Task details — Each record should appear again in the response exactly as it does in the original.

[Collected data entries]
☆ ☆ ☆ ☆ ☆

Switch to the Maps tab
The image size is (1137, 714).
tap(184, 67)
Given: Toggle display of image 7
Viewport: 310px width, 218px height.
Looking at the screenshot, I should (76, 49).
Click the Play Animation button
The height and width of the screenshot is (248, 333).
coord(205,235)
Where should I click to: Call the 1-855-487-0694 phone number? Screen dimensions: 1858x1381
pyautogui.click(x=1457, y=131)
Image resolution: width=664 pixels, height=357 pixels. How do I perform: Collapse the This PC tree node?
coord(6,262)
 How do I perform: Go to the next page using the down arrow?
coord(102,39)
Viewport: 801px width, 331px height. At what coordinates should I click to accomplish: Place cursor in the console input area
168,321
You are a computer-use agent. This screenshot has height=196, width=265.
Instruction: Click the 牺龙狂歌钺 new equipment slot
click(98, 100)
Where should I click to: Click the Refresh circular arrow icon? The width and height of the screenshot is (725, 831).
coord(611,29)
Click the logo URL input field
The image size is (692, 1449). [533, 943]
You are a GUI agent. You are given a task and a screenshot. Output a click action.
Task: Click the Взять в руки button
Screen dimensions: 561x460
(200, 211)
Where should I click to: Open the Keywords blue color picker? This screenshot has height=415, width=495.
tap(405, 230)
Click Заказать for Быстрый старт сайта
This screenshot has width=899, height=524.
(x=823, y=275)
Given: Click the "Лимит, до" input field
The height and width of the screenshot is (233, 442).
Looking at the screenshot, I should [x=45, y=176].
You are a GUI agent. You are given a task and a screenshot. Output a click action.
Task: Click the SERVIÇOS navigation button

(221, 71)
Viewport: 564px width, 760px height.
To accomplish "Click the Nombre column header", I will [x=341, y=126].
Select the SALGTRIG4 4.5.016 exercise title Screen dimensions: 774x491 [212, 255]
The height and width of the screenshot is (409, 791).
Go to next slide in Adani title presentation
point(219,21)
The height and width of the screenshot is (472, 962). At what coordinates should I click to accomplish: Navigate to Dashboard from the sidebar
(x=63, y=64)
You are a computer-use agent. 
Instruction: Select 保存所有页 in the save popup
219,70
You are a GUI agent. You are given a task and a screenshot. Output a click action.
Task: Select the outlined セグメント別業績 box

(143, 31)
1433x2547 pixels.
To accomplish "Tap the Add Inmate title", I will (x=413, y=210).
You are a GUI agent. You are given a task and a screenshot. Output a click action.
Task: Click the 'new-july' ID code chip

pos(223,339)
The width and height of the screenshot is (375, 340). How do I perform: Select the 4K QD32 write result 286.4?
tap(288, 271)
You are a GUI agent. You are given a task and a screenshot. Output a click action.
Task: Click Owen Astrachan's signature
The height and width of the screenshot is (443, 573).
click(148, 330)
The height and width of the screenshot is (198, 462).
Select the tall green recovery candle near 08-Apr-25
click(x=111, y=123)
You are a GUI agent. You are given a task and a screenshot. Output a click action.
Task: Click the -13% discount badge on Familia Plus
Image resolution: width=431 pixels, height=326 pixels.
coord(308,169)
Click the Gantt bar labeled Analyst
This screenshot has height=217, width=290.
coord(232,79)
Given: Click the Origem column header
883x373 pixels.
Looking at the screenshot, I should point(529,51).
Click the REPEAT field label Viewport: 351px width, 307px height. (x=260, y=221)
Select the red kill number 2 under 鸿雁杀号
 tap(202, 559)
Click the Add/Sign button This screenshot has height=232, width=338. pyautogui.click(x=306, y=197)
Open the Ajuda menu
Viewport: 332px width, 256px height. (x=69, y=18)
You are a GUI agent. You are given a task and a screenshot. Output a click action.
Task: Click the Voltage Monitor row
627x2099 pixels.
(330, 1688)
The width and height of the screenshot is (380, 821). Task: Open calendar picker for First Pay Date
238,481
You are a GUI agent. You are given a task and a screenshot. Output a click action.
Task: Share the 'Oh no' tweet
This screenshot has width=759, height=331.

☆ ☆ ☆ ☆ ☆

Response —
Switch to the Maps tab
The image size is (1137, 714).
tap(184, 67)
Given: Toggle display of image 7
Viewport: 310px width, 218px height.
Looking at the screenshot, I should (76, 49).
Click the Play Animation button
The height and width of the screenshot is (248, 333).
coord(205,235)
Where should I click to: Call the 1-855-487-0694 phone number? Screen dimensions: 1858x1381
pyautogui.click(x=1457, y=131)
Image resolution: width=664 pixels, height=357 pixels. How do I perform: Collapse the This PC tree node?
coord(6,262)
 How do I perform: Go to the next page using the down arrow?
coord(102,39)
Viewport: 801px width, 331px height. At what coordinates should I click to accomplish: Place cursor in the console input area
168,321
You are a computer-use agent. This screenshot has height=196, width=265.
Instruction: Click the 牺龙狂歌钺 new equipment slot
click(98, 100)
Where should I click to: Click the Refresh circular arrow icon? The width and height of the screenshot is (725, 831).
coord(611,29)
Click the logo URL input field
The image size is (692, 1449). [533, 943]
You are a GUI agent. You are given a task and a screenshot. Output a click action.
Task: Click the Взять в руки button
Screen dimensions: 561x460
(200, 211)
Where should I click to: Open the Keywords blue color picker? This screenshot has height=415, width=495.
tap(405, 230)
Click Заказать for Быстрый старт сайта
This screenshot has width=899, height=524.
(x=823, y=275)
Given: Click the "Лимит, до" input field
The height and width of the screenshot is (233, 442).
Looking at the screenshot, I should [x=45, y=176].
You are a GUI agent. You are given a task and a screenshot. Output a click action.
Task: Click the SERVIÇOS navigation button

(221, 71)
Viewport: 564px width, 760px height.
To accomplish "Click the Nombre column header", I will [x=341, y=126].
Select the SALGTRIG4 4.5.016 exercise title Screen dimensions: 774x491 [212, 255]
The height and width of the screenshot is (409, 791).
Go to next slide in Adani title presentation
point(219,21)
The height and width of the screenshot is (472, 962). At what coordinates should I click to accomplish: Navigate to Dashboard from the sidebar
(x=63, y=64)
You are a computer-use agent. 
Instruction: Select 保存所有页 in the save popup
219,70
You are a GUI agent. You are given a task and a screenshot. Output a click action.
Task: Select the outlined セグメント別業績 box

(143, 31)
1433x2547 pixels.
To accomplish "Tap the Add Inmate title", I will (x=413, y=210).
You are a GUI agent. You are given a task and a screenshot. Output a click action.
Task: Click the 'new-july' ID code chip

pos(223,339)
The width and height of the screenshot is (375, 340). How do I perform: Select the 4K QD32 write result 286.4?
tap(288, 271)
You are a GUI agent. You are given a task and a screenshot. Output a click action.
Task: Click Owen Astrachan's signature
The height and width of the screenshot is (443, 573).
click(148, 330)
The height and width of the screenshot is (198, 462).
Select the tall green recovery candle near 08-Apr-25
click(x=111, y=123)
You are a GUI agent. You are given a task and a screenshot. Output a click action.
Task: Click the -13% discount badge on Familia Plus
Image resolution: width=431 pixels, height=326 pixels.
coord(308,169)
Click the Gantt bar labeled Analyst
This screenshot has height=217, width=290.
coord(232,79)
Given: Click the Origem column header
883x373 pixels.
Looking at the screenshot, I should point(529,51).
Click the REPEAT field label Viewport: 351px width, 307px height. (x=260, y=221)
Select the red kill number 2 under 鸿雁杀号
 tap(202, 559)
Click the Add/Sign button This screenshot has height=232, width=338. pyautogui.click(x=306, y=197)
Open the Ajuda menu
Viewport: 332px width, 256px height. (x=69, y=18)
You are a GUI agent. You are given a task and a screenshot. Output a click action.
Task: Click the Voltage Monitor row
627x2099 pixels.
(330, 1688)
The width and height of the screenshot is (380, 821). Task: Open calendar picker for First Pay Date
238,481
You are a GUI agent. You are given a task and a screenshot. Output a click action.
Task: Share the 'Oh no' tweet
This screenshot has width=759, height=331.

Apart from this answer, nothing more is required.